Клара глядит на меня так, как может глядеть лишь тот, кто знает тебя до последнего, понимает и любит, несмотря на свое знание и понимание.
- Приятного пути, сокровище мое, - слышу я.- Только возьми-ка хорошую обувку.
С этим своим писательством я несколько разошелся с истиной.
Ну да, в профтехучилище по языку я получал вечные тройки, за исключением одной пятерки. Тетка по польскому прочитала мое сочинение, затащила меня к директору, и уже вдвоем они начали меня выпытывать, у кого я списал. Я разъярился так, как только может подросток, разозленный несправедливостью мира и фальшивым обвинением и пересказал собственный текст, прибавив к нему по объему столько же нового. У тетки, в конце концов, челюсть на сиськи свалилась, но пятерку я получил.
Тогда я писал про "
Но еще мы с Кларой писали друг другу, когда были молодыми, о чем вспоминаю как раз в этот момент, посреди ночи, когда Гдыня повисла в абсолютной тишине, а я сижу себе, на удивление пустой, словно бы кто-то чужой и красивый неожиданно обцеловал меня всего; бычкую в баночку от селедки, потому что мне не хочется поворачиваться к окну, где ожидает пепельница, а я удлиняю этот момент, добавляю слова к той чуши, я не хочу, чтобы ночь заканчивалась, и даже не думаю про сон.

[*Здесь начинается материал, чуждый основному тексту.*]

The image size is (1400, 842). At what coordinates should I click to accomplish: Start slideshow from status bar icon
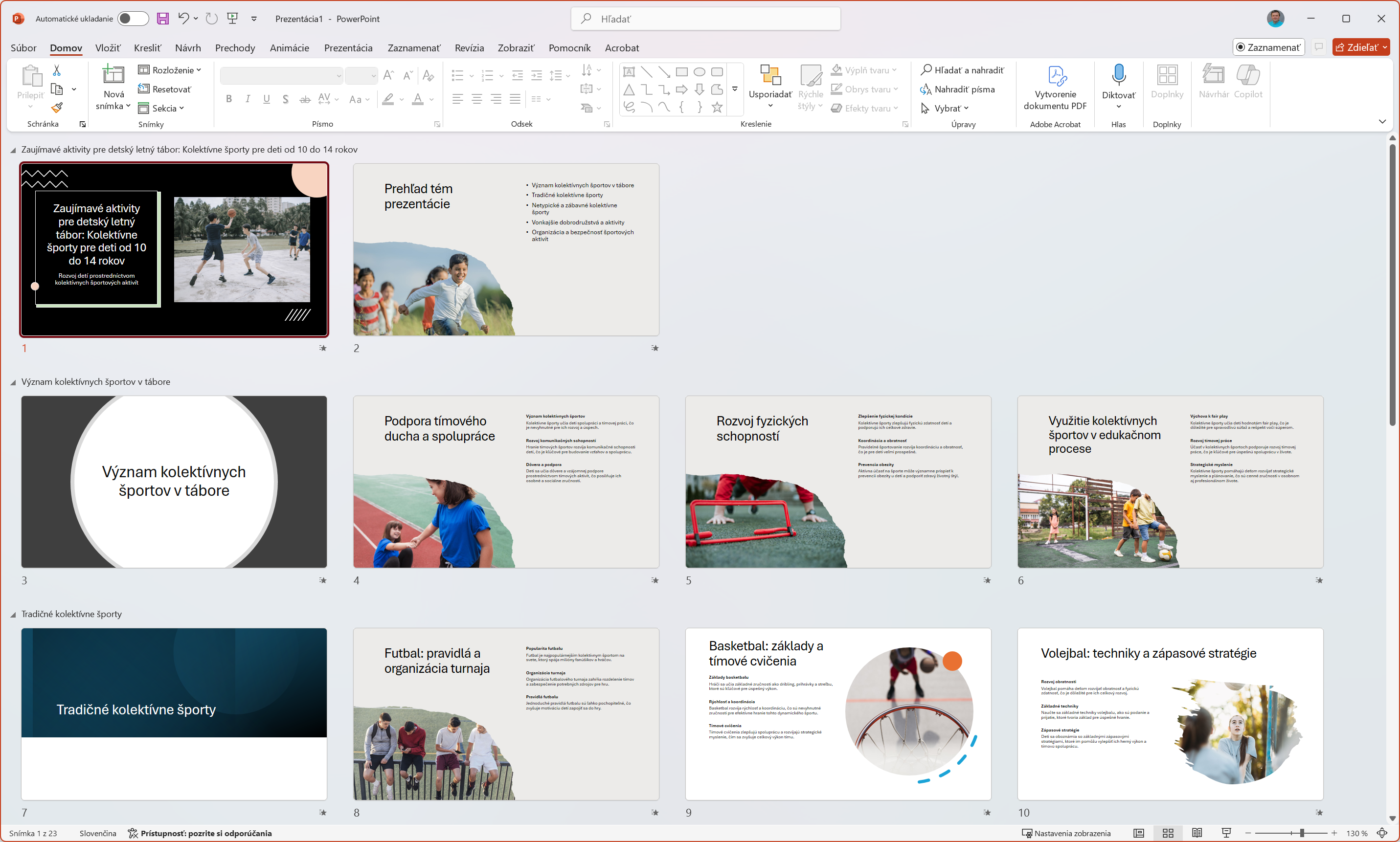pos(1226,833)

После института Клара выехала в Штаты, потому что в Польше работы для социологов не было. Место в корпорации она нашла спустя какое-то время. Мы-то планировали совместный выезд, но Клара визу получила, а я – нет, так что она поехала сама. Там убирала дома богатых американцев, я же зацепился в пиццерии в Руме[23], так что мы тосковали друг о друге словно попугайчики с разбитыми сердечками.
Звонить было дорого, и Клара начала писать. Первое письмо было длинным, в нем рассказывалось о том, как ей живется с бандой снимающих одну квартиру девиц в полуподвале какого-то чертова кондоминиума в Яцкове, польском квартале Чикаго; о бирже труда под польским костелом, о супах из банки и цыплятах величиной с теленка, немного о том, как она себя там чувствует, что испытывает и так далее. Я удивился, потому что обо всем уже знал или мог догадаться; но эти простые вещи, те чувства, названные изложенные на бумаге, обрели такую силу, что я ебу. После этого письма я чуть ли не растаял. Я его выучил чуть ли не наизусть, как те блюда из "
Я просто жестоко изволновался. Сам я в себя не заглядываю, потому что там мало чего имеется, поэтому написание чего-то о чувствах шло мне слабо. Люблю, скучаю, трахнул бы тебя – все это звучит, скорее всего, глупо, в особенности, если после написания оно должно перелететь океан. Так что я кратко изложил, что делаю изо дня в день, и вышло, что делается у меня мало чего, только леплю пиццу и езжу на городской электричке. Так зачем ей морочить этим голову.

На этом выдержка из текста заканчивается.